Pixel coordinate grounding data

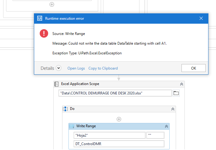Edit the "Hoja2" sheet name field

pos(109,135)
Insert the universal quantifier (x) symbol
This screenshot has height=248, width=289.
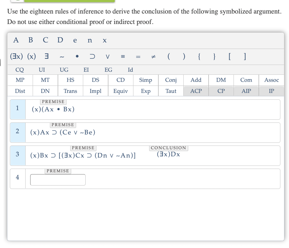pyautogui.click(x=31, y=56)
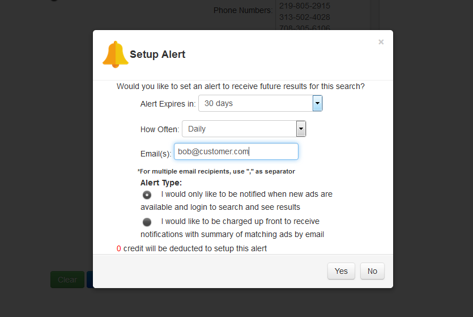Click the notified when new ads label text
Screen dimensions: 473x317
tap(236, 201)
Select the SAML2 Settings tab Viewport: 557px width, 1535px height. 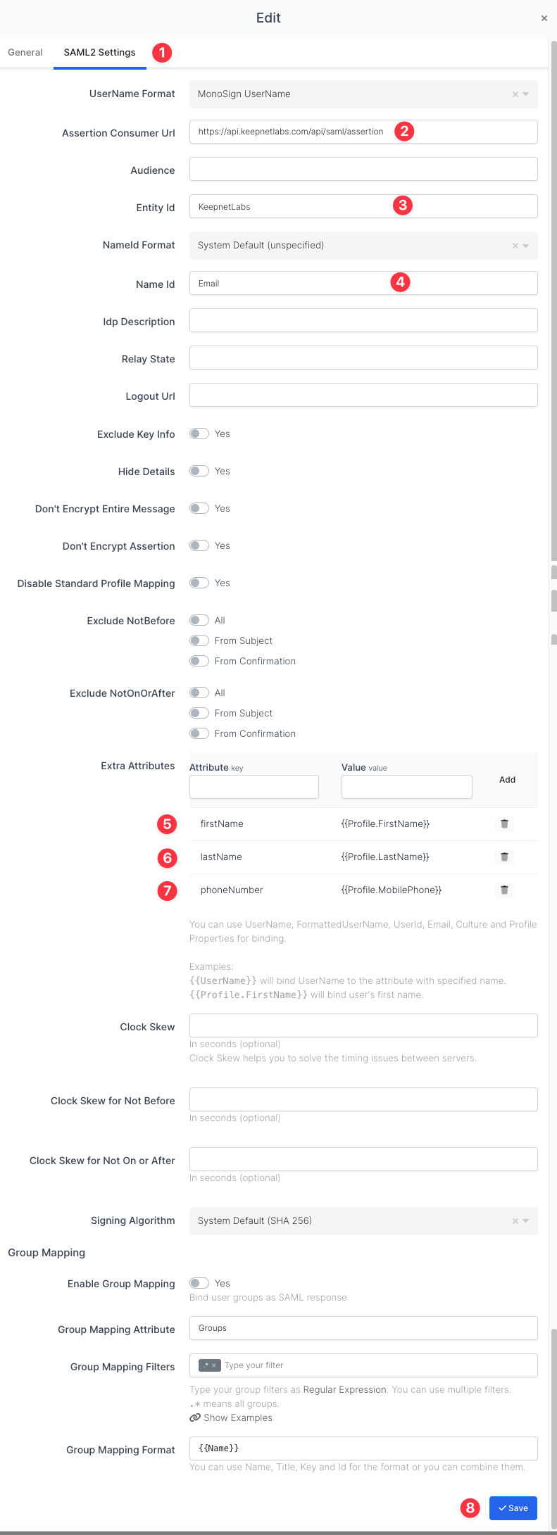[99, 53]
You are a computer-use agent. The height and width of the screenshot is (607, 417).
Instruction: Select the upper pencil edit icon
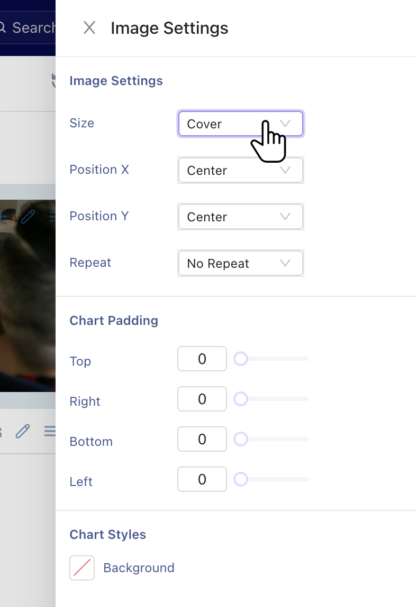point(28,217)
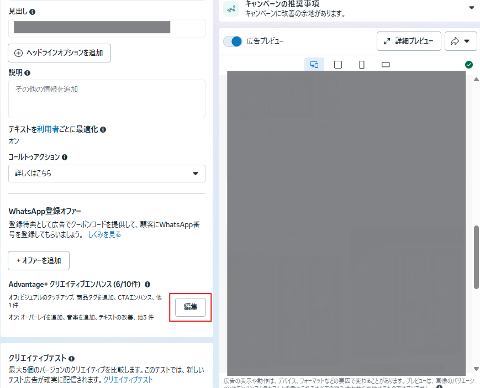
Task: Click the 編集 button for creative enhancements
Action: (191, 307)

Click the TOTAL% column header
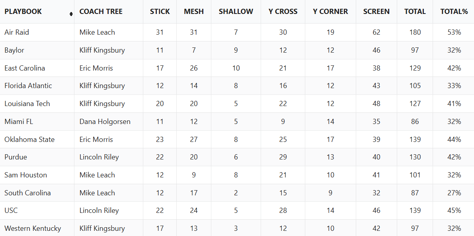454,12

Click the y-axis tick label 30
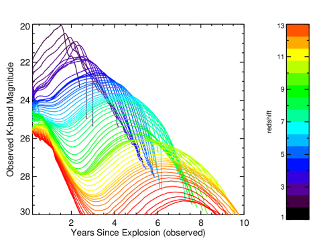point(25,212)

# What is needed
What is needed is a word-for-word copy of the lines from the one containing "Instruction: Select the" through the final line of the records above, both included, with the pictures left out.

# Task output
Instruction: Select the upper pencil edit icon
point(28,217)
Task: Click the 編集 button for creative enhancements
Action: (191, 307)

Click the TOTAL% column header
454,12

Click the y-axis tick label 30
point(25,212)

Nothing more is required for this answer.